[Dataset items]
━━━

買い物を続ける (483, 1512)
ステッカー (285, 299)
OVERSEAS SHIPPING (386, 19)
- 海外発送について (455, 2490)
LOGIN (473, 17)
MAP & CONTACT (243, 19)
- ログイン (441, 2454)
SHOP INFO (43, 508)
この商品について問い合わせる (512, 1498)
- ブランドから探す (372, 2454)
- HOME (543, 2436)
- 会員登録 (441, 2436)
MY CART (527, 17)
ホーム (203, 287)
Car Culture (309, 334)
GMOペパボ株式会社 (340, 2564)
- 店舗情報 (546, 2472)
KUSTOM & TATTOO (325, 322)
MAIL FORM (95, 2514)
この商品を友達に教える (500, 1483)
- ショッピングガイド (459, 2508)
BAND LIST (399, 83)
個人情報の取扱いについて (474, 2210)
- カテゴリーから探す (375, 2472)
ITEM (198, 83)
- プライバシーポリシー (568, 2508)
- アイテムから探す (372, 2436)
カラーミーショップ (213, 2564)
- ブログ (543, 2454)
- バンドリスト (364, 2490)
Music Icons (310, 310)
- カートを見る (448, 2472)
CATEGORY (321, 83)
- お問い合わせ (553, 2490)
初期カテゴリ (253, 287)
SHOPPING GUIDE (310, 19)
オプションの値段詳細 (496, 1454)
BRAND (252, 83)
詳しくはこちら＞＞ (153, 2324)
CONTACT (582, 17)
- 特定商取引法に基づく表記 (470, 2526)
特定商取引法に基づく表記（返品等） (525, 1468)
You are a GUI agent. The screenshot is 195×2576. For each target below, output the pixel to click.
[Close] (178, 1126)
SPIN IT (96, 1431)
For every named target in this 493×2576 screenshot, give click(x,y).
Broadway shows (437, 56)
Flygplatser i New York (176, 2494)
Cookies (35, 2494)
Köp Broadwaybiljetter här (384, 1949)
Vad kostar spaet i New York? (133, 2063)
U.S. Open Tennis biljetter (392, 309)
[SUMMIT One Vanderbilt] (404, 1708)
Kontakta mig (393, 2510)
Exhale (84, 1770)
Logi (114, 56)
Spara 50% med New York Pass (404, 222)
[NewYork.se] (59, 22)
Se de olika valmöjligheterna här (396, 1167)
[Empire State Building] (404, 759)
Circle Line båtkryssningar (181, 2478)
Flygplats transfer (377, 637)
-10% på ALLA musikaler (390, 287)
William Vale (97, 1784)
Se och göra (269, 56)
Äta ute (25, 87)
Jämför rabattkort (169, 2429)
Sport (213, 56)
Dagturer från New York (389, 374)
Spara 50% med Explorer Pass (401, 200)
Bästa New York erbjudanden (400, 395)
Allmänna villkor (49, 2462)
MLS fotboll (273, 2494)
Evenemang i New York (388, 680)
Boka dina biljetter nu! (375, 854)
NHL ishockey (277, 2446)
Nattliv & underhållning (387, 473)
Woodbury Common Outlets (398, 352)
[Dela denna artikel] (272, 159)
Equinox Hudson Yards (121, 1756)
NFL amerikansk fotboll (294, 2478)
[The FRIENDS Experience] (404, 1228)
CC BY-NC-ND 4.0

━━━

### Work instruction
Where a line above contains the string "target", copy that line.

### Response box
You are a GUI agent. The screenshot is 195×2576. For each target below, output the pixel to click.
For every named target in this 493×2576 screenshot, give click(x,y).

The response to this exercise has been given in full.